AVAILABLE DATA: Begin

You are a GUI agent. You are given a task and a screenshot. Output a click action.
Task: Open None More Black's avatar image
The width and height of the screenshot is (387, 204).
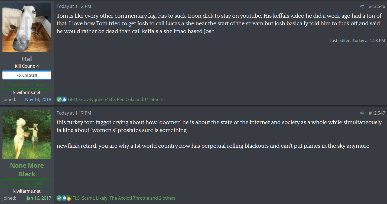pyautogui.click(x=27, y=134)
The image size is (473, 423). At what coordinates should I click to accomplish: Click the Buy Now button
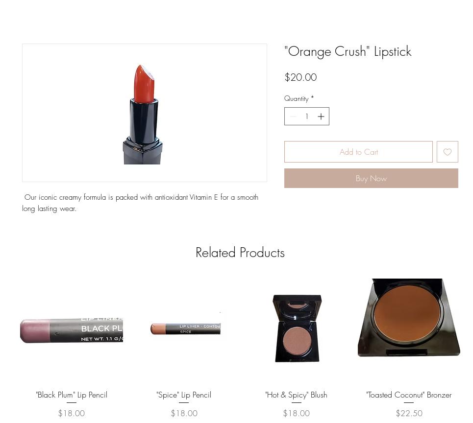click(371, 178)
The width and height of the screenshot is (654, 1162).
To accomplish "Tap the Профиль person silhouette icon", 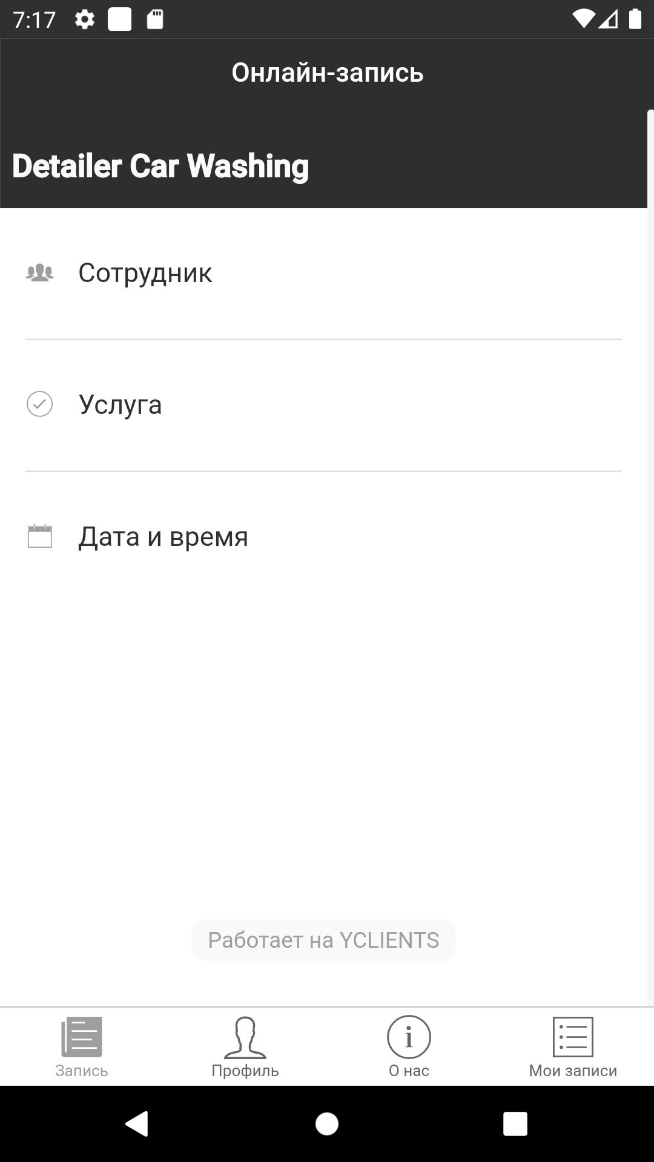I will 245,1037.
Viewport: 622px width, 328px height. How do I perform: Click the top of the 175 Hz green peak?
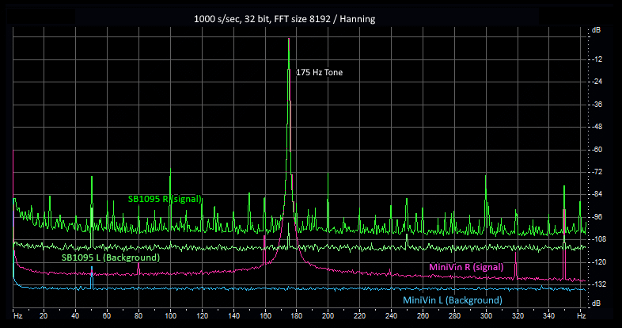click(289, 40)
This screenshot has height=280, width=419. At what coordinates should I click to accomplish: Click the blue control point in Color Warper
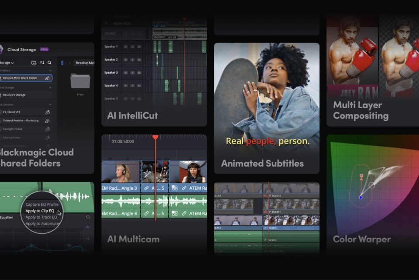tap(361, 198)
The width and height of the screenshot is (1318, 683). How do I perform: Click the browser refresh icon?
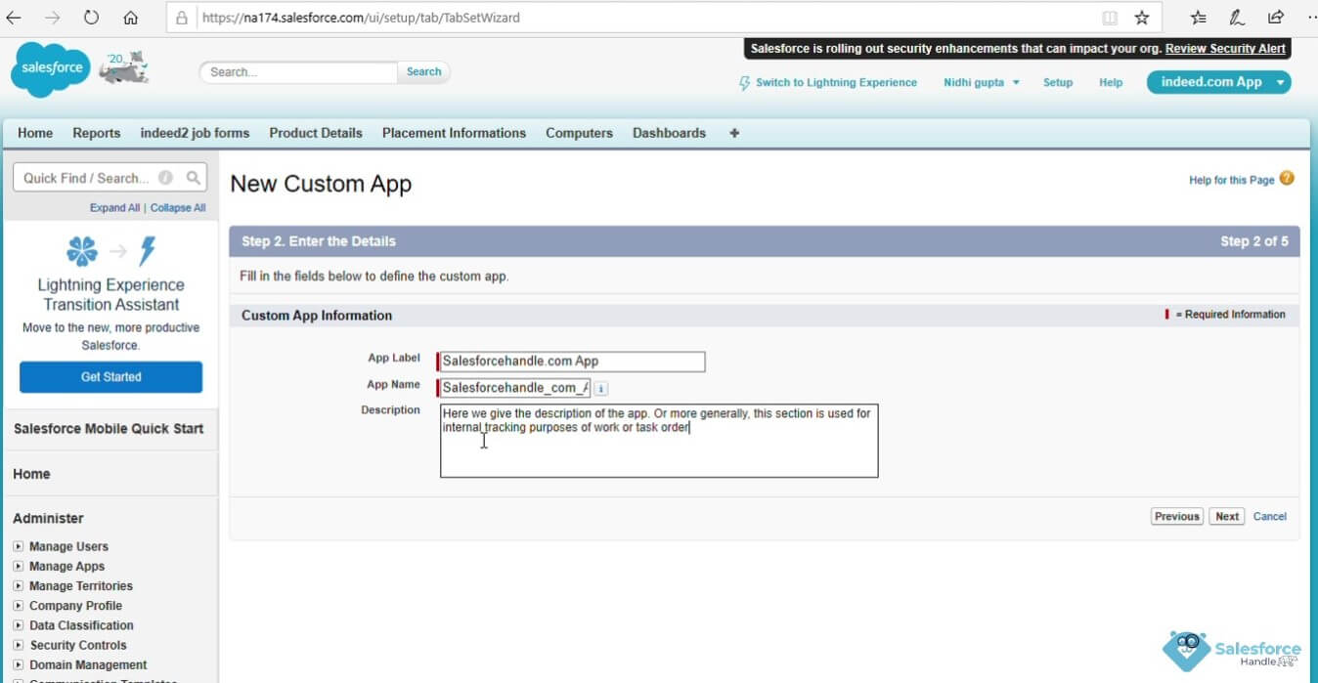88,17
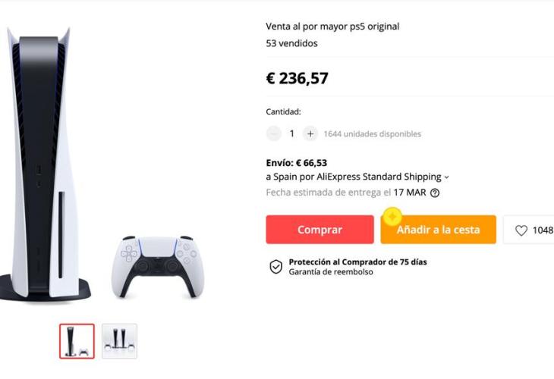Click the Comprar button

tap(319, 230)
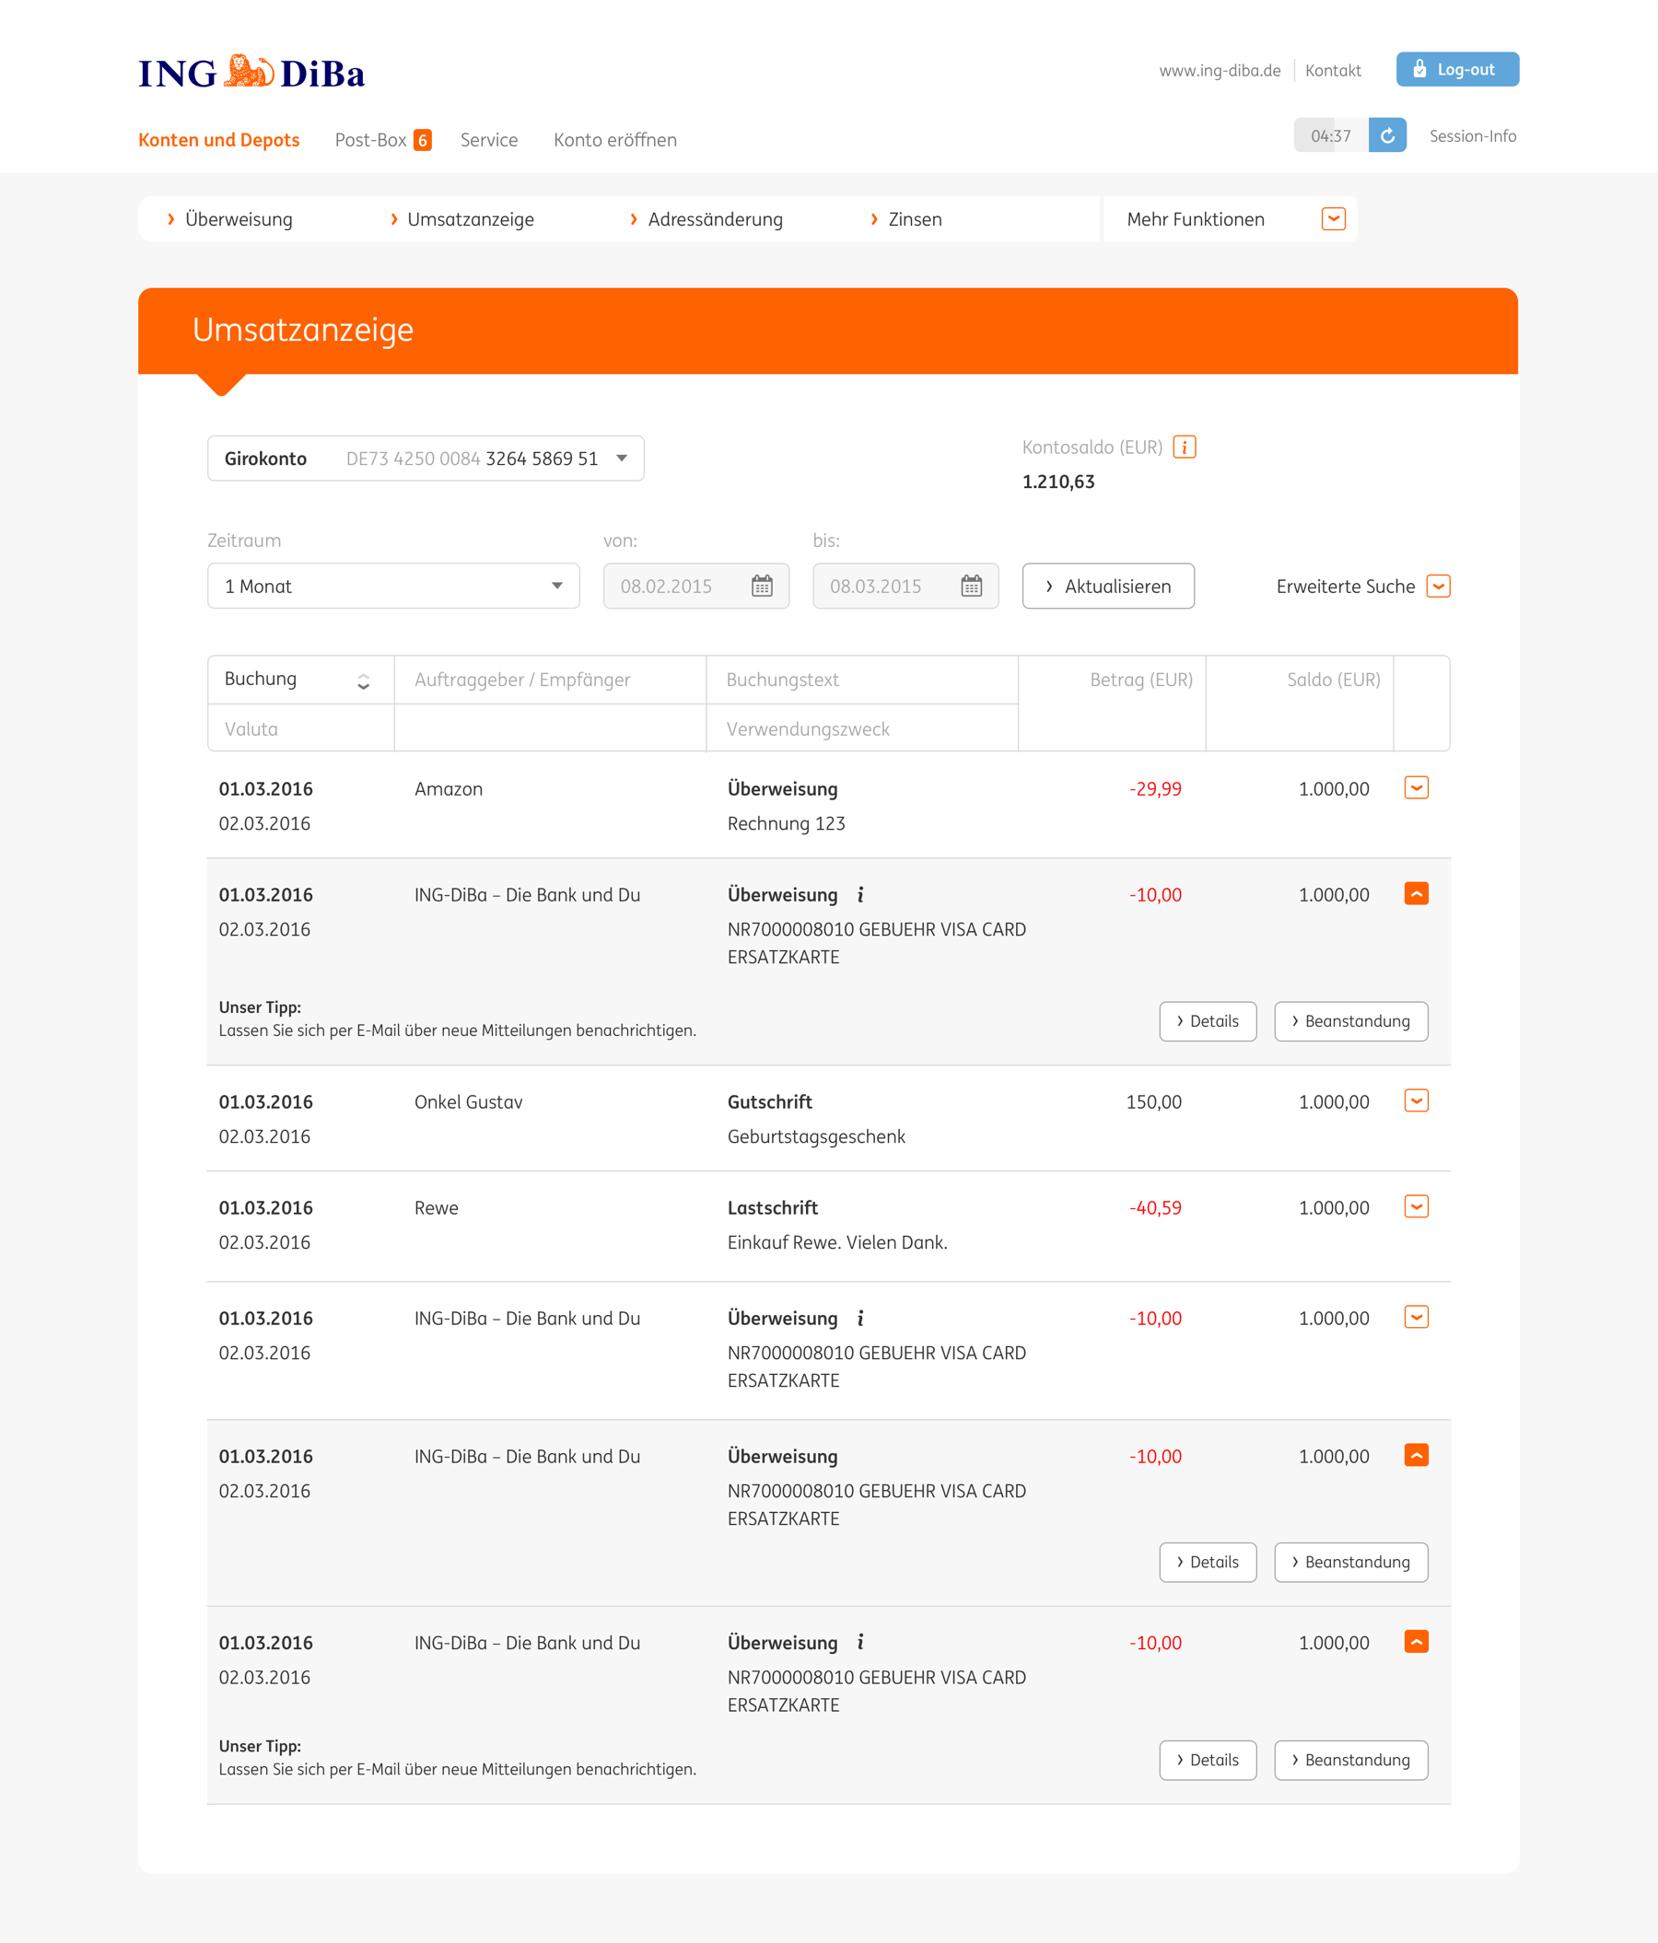Expand the Rewe Lastschrift transaction row

pos(1415,1206)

AVAILABLE DATA: End

## AIM OF THE TASK
Would you give again, exactly as written, the lines from the one containing "The width and height of the screenshot is (1318, 683)." through the end of the records, with no pictures and no other lines?

## EXPECTED ANSWER
The width and height of the screenshot is (1318, 683). How do I perform: Click the browser refresh icon?
88,17
Click the Comprar button

tap(319, 230)
Expand the Rewe Lastschrift transaction row

pos(1415,1206)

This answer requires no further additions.